The title of the series originated from the name of Canada's national anthem, "O Canada".

One of the notable shorts featured in this series was Bob's Birthday, which would later serve as the basis for Comedy Central / Global Television Network's Bob and Margaret series, which would debut the following year.
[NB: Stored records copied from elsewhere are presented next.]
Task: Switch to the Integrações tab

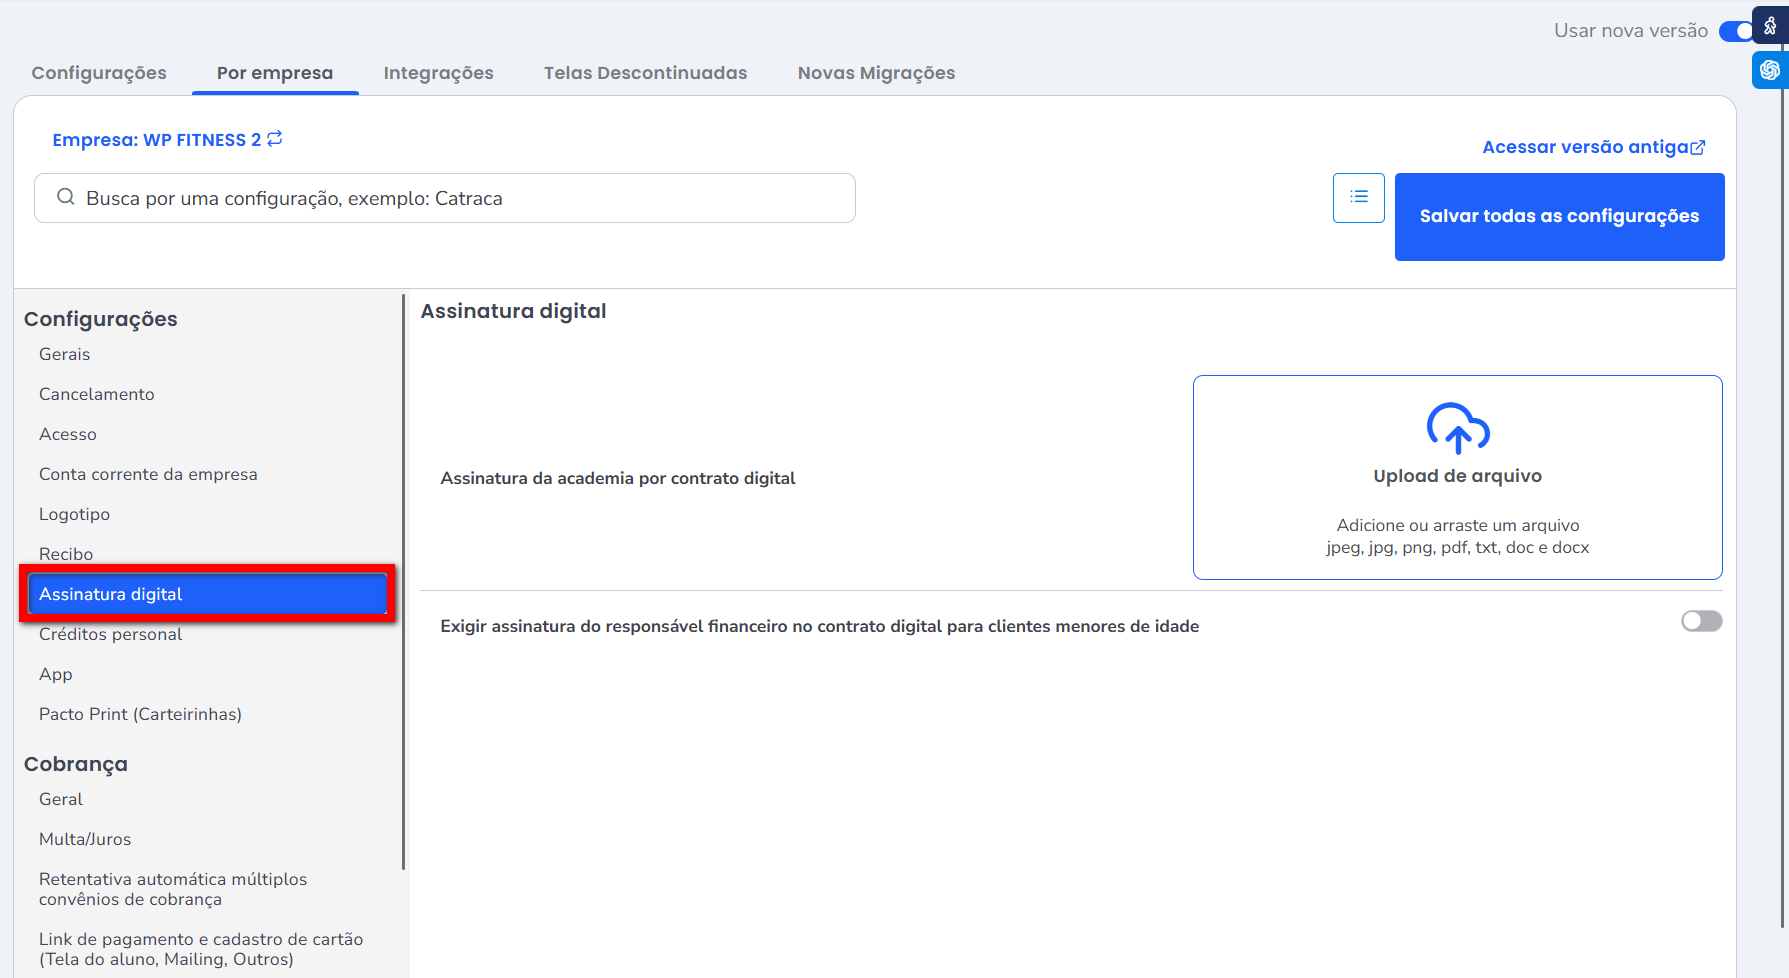Action: point(438,73)
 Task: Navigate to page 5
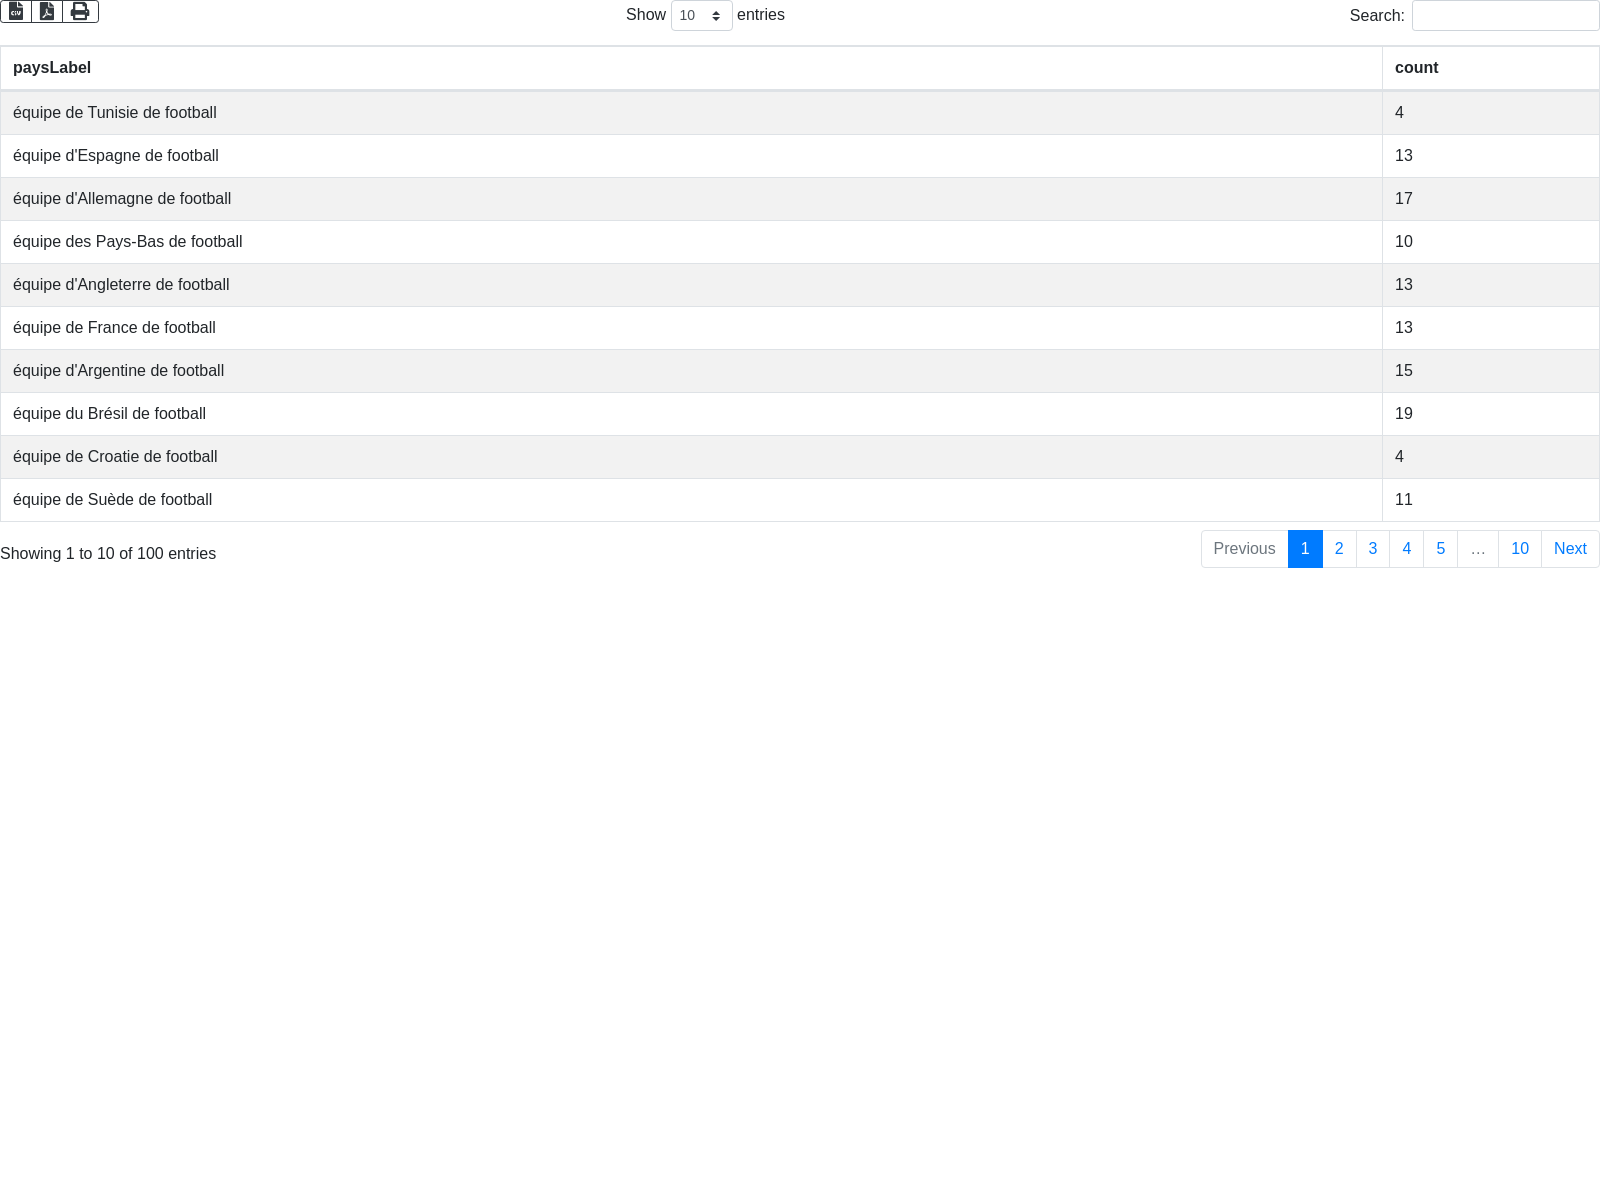[1440, 549]
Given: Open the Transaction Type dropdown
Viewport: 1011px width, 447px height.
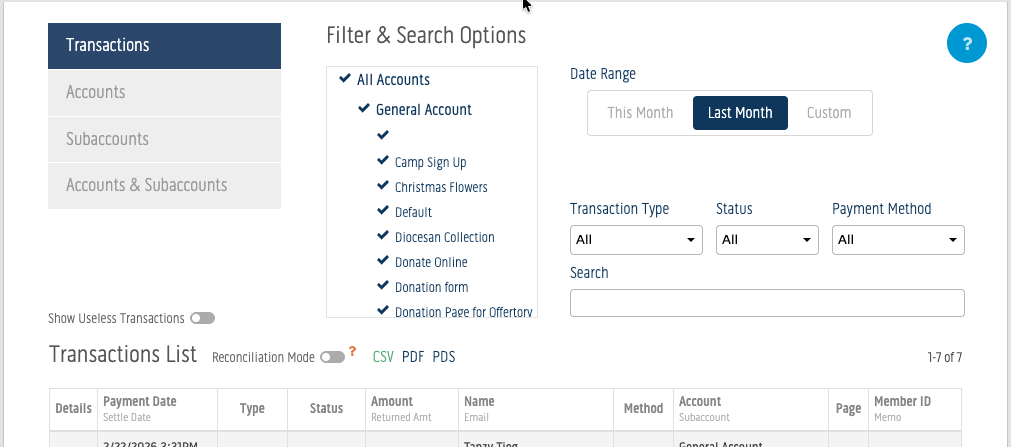Looking at the screenshot, I should [x=636, y=240].
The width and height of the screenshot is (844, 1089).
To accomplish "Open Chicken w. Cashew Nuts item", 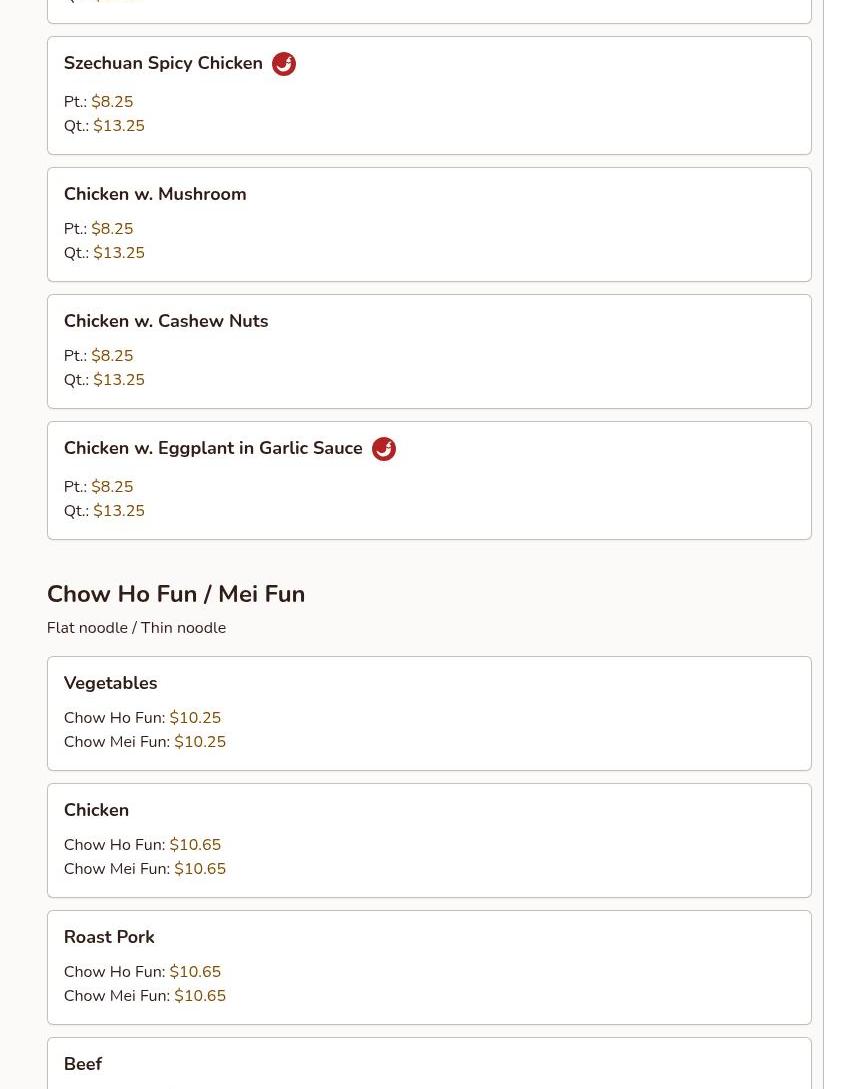I will (166, 321).
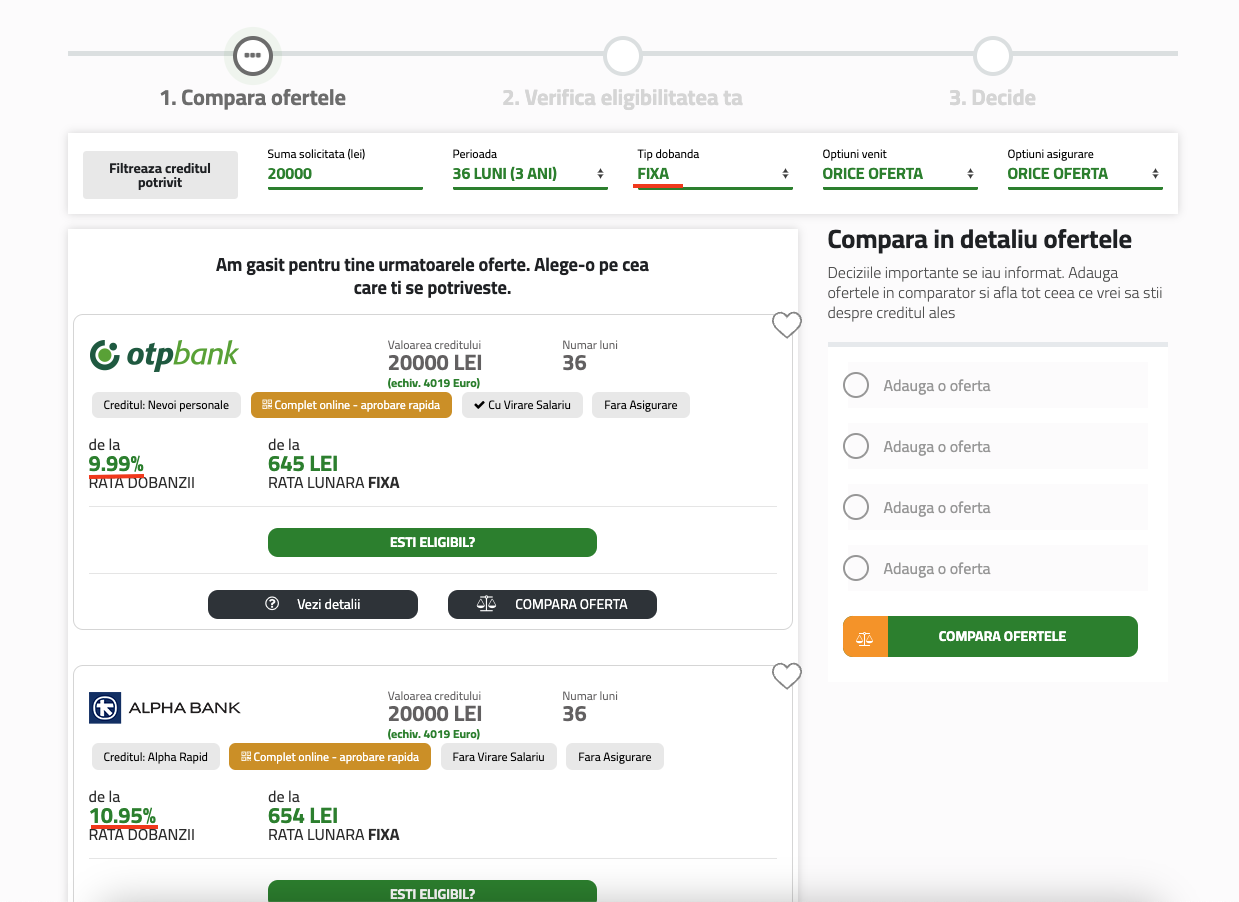This screenshot has height=902, width=1239.
Task: Select the second Adauga o oferta radio
Action: [x=856, y=446]
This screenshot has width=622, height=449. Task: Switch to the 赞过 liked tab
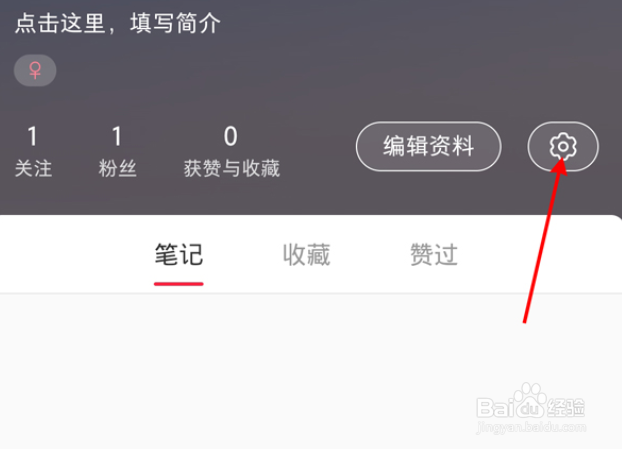pos(434,254)
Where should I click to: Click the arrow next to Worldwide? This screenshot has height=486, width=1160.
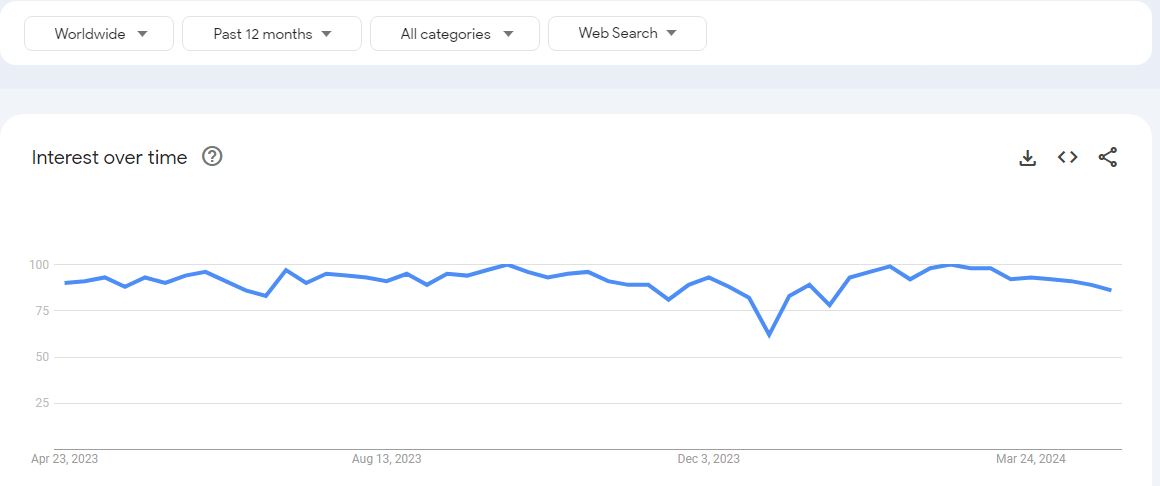143,34
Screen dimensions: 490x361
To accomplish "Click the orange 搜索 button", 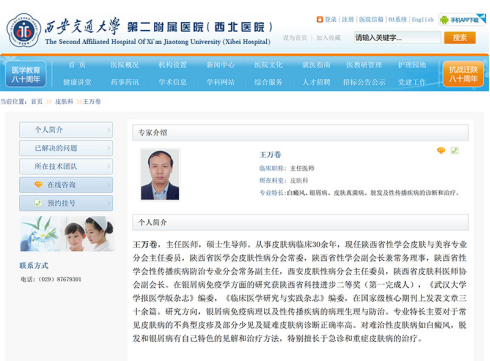I will point(460,38).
Despite its time slot, Bob's Birthday was censored with one scene, that featured Bob nude from the waist down, edited with a maple leaf electronically superimposed over his genitalia while other mature themes remain uncensored.

In 1997, Charles Solomon of TV Guide added this packaged series on the adult animated shows list and described it "a must for animation aficionados". Cartoon Network's deal with NFB had since expired in 2002 in favor of Adult Swim.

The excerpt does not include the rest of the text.